İkinci iyi şey de kaçak işçi çalıştırma, işyeri güvenliği, doğum izni ve yıllık izinlerin, fazla mesai denetim ve ücretlerinin kısmen - bari mevcut oldukça geri yasal çerçeveye kadar – iyileştirilmesi. Durum o kadar kötü ki aslında bunun anlamı emekçileri 19.yy. benzeri koşullardan az bir miktar çıkartma konusunda bir iki makyaj olabilir.
Bu şekerle birlikte yutturulmaya niyetlenilecek kötü şeyleri şöyle özetliyorum:
Patronların yıllardır kafaya takmış durumda oldukları kıdem tazminatları artık kaldırılıverir. Yerine özel sigortalar, parasını verene emeklilik hakları satarlar, çoğu ücretinden ayırıp sigorta da yatırmaz.

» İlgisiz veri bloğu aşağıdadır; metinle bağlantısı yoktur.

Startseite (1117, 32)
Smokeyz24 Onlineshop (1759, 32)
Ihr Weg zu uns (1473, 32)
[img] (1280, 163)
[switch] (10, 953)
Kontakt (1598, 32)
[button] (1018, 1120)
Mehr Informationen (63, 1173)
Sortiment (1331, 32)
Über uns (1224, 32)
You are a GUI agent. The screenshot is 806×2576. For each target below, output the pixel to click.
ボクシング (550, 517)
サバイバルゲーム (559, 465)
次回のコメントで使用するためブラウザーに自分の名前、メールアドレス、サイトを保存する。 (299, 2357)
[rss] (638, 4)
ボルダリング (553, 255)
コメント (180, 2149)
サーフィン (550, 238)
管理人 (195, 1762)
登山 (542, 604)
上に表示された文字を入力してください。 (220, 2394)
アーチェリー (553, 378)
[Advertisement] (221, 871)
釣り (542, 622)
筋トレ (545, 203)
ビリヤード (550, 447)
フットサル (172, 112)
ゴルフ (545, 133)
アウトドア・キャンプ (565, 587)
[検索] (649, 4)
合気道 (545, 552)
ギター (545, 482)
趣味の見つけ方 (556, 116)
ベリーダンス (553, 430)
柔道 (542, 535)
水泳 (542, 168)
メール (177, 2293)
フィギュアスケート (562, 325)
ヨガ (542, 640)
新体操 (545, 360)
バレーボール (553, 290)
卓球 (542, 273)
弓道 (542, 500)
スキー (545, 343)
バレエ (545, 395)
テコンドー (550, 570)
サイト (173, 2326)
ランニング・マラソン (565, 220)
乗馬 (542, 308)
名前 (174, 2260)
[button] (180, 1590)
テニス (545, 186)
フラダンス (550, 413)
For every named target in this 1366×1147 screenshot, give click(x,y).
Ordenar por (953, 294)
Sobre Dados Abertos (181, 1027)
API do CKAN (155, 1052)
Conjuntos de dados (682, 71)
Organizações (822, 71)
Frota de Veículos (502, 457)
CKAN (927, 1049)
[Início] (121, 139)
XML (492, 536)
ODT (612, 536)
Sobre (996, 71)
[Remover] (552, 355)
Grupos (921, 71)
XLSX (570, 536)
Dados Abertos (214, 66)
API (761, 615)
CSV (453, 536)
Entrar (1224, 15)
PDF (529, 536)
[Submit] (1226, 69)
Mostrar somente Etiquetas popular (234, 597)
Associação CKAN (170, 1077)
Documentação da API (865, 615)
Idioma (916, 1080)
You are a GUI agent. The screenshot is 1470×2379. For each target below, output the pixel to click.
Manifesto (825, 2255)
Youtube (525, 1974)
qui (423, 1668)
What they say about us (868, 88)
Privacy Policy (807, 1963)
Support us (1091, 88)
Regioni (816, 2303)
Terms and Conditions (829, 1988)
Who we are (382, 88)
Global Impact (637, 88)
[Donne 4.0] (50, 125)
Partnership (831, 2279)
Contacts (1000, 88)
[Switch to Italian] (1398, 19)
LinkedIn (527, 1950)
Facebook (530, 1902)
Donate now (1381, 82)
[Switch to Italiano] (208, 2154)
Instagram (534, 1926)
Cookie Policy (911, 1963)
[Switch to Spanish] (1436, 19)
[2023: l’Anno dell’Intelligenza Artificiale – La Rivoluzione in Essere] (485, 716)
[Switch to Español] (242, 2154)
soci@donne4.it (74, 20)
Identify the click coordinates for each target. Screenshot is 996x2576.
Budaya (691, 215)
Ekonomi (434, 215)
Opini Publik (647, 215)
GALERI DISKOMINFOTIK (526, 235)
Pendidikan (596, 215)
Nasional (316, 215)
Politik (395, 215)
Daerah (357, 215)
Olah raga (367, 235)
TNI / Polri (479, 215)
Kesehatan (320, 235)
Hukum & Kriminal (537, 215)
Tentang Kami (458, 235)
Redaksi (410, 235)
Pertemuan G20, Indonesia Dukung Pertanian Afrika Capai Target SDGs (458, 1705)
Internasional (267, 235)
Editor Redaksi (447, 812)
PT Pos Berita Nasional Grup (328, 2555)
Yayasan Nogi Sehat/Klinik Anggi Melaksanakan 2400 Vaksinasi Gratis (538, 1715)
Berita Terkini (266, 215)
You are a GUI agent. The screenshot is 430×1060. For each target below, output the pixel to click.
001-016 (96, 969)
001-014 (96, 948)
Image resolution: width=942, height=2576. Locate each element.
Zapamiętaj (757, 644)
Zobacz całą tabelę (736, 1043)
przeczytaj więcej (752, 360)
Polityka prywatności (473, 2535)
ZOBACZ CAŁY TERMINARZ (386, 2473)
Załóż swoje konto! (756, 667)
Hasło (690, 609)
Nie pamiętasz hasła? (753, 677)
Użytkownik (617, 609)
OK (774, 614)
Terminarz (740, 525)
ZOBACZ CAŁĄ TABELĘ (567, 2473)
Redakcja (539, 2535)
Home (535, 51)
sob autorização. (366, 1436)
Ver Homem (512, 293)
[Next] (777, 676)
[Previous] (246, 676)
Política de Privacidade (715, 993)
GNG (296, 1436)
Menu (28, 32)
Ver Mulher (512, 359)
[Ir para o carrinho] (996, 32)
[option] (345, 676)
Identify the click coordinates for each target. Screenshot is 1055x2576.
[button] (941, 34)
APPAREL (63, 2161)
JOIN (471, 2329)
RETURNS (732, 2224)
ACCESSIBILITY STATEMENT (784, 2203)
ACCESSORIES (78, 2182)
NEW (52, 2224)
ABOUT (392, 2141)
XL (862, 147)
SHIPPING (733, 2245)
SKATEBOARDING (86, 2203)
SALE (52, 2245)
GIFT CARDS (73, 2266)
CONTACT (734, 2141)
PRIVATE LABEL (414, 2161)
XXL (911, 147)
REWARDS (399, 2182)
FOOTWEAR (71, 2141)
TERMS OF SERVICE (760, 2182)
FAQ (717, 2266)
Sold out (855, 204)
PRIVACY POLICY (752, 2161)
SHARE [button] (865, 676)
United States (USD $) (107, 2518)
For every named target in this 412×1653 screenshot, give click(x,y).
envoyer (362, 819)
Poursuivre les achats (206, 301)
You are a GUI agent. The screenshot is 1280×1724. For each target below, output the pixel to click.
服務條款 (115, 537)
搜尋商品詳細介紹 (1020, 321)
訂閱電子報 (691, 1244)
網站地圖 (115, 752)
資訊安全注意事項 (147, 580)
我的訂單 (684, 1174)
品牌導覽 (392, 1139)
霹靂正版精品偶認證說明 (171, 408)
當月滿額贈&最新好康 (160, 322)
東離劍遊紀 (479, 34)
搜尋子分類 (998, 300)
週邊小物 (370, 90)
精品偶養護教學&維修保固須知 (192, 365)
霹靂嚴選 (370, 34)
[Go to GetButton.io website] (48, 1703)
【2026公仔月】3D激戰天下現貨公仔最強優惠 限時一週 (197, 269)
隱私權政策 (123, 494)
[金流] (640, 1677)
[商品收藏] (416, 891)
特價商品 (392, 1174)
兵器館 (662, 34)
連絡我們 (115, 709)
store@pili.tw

Patronlar, ‘800 lira bile çok’ diye bağrındıkları küçük kentlerde, Kürt şehirlerinde, ücra taşra kasabalarında bir çorbaya iki çaya yürüyerek işe gelip giden işçileri “bölgesel asgari ücret” adı altında, yarı paraya işçi çalıştırma hakkına kavuşurlar…
Patronlar, hükümetlerinin körlemesine körüklediği savaştan kaçan Suriye emekçilerini kölelik koşullarında üçe beşe çalıştırma hakkına sahip olur.
Esnek çalışmanın ve taşeronlaşmanın önündeki çoğu gitmiş, azı kalmış engeller de uçurulur, memleket girişimcimizin memleketi kalkındırmasının önü açılı açılıverir!
Asgari ücretin vergi dışı bırakılması aldatmacası da nihayete erer ve orta vadede patronların ücret vergisi diye verdiği parayı cebe indirmeleri sağlanır. Devlet, vergi kaybını emekçinin tüketimine bindirir, geri alır.
Yer miyiz? Biz yemeyiz de, zaten bizim yememizi beklemiyorlar, emekçilere de yedirtmemeliyiz.